With lawyers and judges front and center in the presidential election, nerves began to fray and adjectives failed to serve.

"It's like the seventh day of being held hostage," stammered Jeb Bush, governor of Florida and the harried brother of the GOP presidential hopeful.

The latest margin for Bush was 286 votes, according to an informal AP tally.

Judge Terry Lewis ruled that counties could file new vote totals after the state's 5 p.m. Tuesday deadline to certify ballots. He gave Secretary of State Katherine Harris, a Bush supporter, authority to reject or approve them using "the proper exercise and discretion."

It was a setback for the vice president, who wanted a clear order lifting the Tuesday deadline, but his lawyers found solace in ruling language urging Harris to consider "all appropriate facts and circumstances."

Gore decided to hold off an appeal and press forward with recounts in four Democratic-leaning counties. He hopes Harris will approve the hand-counted ballots and is prepared to appeal if she does not.

Officials in Volusia County pledged an appeal, saying they needed more time to complete their hand recount.

"If the secretary of state arbitrarily refuses to accept the amended returns based on the recount and violates what this court has ruled ... which is to accept those results unless she has good reason not to, then we will be back in court," said a new member of Gore's massive legal team, David Boies.

A lawyer for Harris said if updated totals are submitted after Tuesday's deadline, "It is then in her discretion to consider all the facts and circumstances and she will certainly do that." The spokeswoman, Donna Blanton, said the outcome of the statewide election should be known on Saturday, when all overseas absentee ballots have been counted.

But she left open the issue that could determine who becomes the nation's 43rd president--offering no definitive guidance on the fate of hand recounts in progress in scattered counties at Gore's request.

The race tumbled to the courts after a statewide machine recount trimmed Bush's lead from 1,784 votes to 388, prompting Gore to push for painstaking manual recounts and Bush to fight them in courts of law and public opinion.

Officials in two counties tabulated ballots by hand Tuesday, with action in two other jurisdictions pending.

Shoving matches and shouting fits punctuated the action inside and outside Florida's courtrooms. Jeb Bush said things were getting "nerve-racking" throughout his state.

"I can't even walk around outside now," he said at a town hall meeting 60 miles northwest of Tallahassee.

With the razor-thin lead in ballots counted so far, Baker said presidential candidate Bush would accept the results of manual recounts collected by close of business Tuesday and the overseas absentee ballots due in Friday. Both sides should also drop their dueling lawsuits, Baker said.

"It truly was not a proposal," sniffed Gore campaign chairman William Daley during a visit to Capitol Hill to calm Democrats leaders. "It was strictly, in my opinion, an inaccurate description of the laws of Florida. The laws of Florida will be determined by the courts."

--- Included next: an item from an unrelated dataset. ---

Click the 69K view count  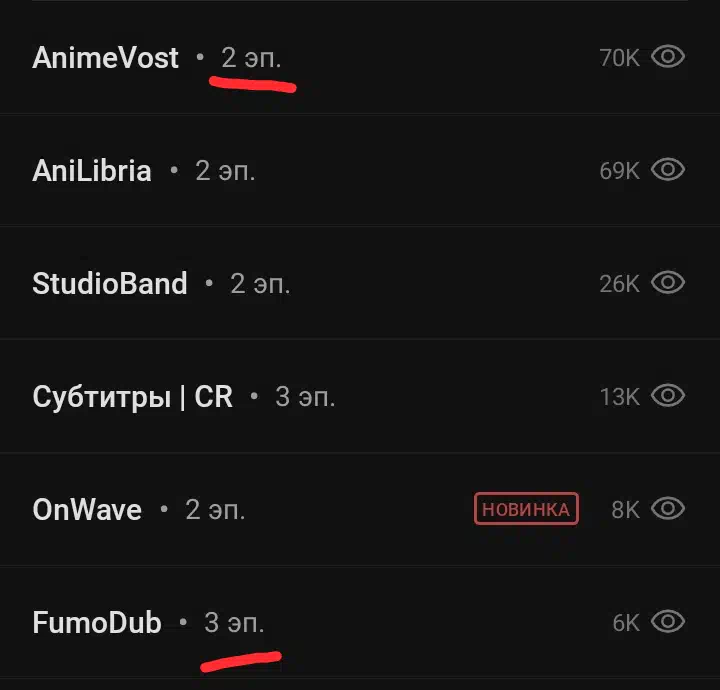click(619, 171)
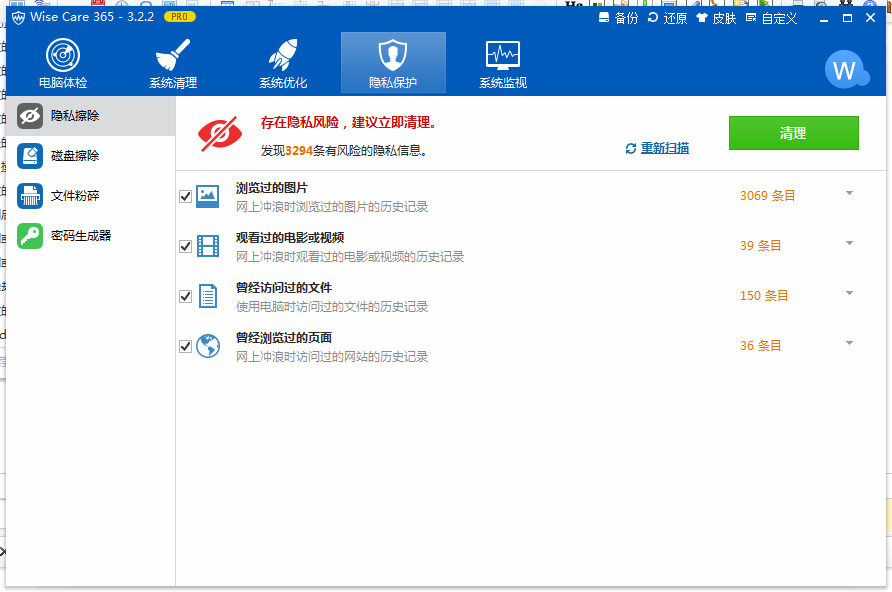Expand the 曾经浏览过的页面 details
Image resolution: width=892 pixels, height=592 pixels.
pyautogui.click(x=849, y=346)
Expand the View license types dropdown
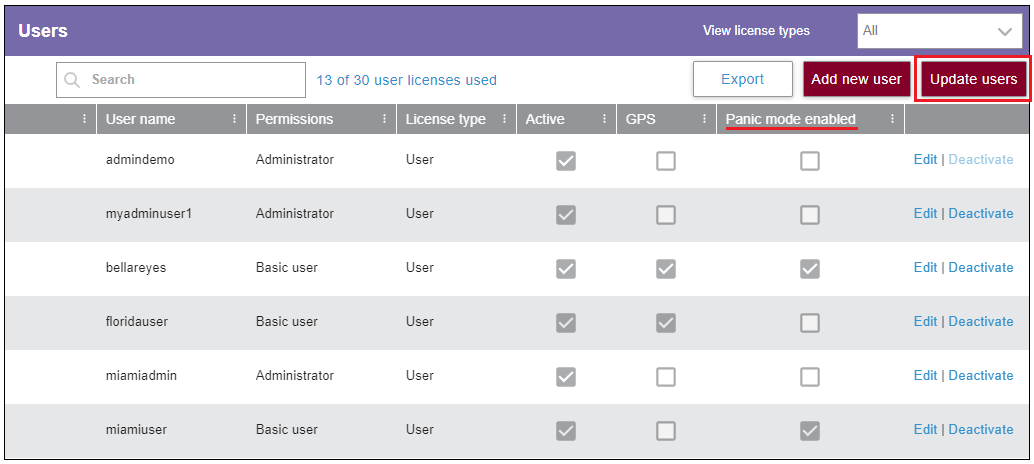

Both Bush and Gore were lying low. Gore called for calm on Monday but declined to field reporters' questions. Bush monitored the legal fight from his ranch in Texas for a third straight day and expected to talk to journalists Wednesday.

The presidents-in-waiting are trying to strike a balance between their desire to be seen as prepared--and a fear that they will appear overeager.

Gore leads in the nationwide popular vote by just 200,000 votes out of 100 million cast, but the Electoral College tally is so close that whoever takes Florida almost certainly will win the White House. Only three times in the nation's history has a candidate won the popular vote but lost the presidential race, the last time in 1888.

Not counting Florida, Bush carried 29 states for 246 electoral votes.

Gore counted 19 states plus the District of Columbia for 262 electoral votes, with 270 needed for victory. Gore led in New Mexico but the state remained too close to call.

Republicans have talked about challenging Gore's victories in close-voting states other than Florida, but the tactic would be a long shot. A new poll Tuesday said voters believe the results of the recount in Florida should determine the next president.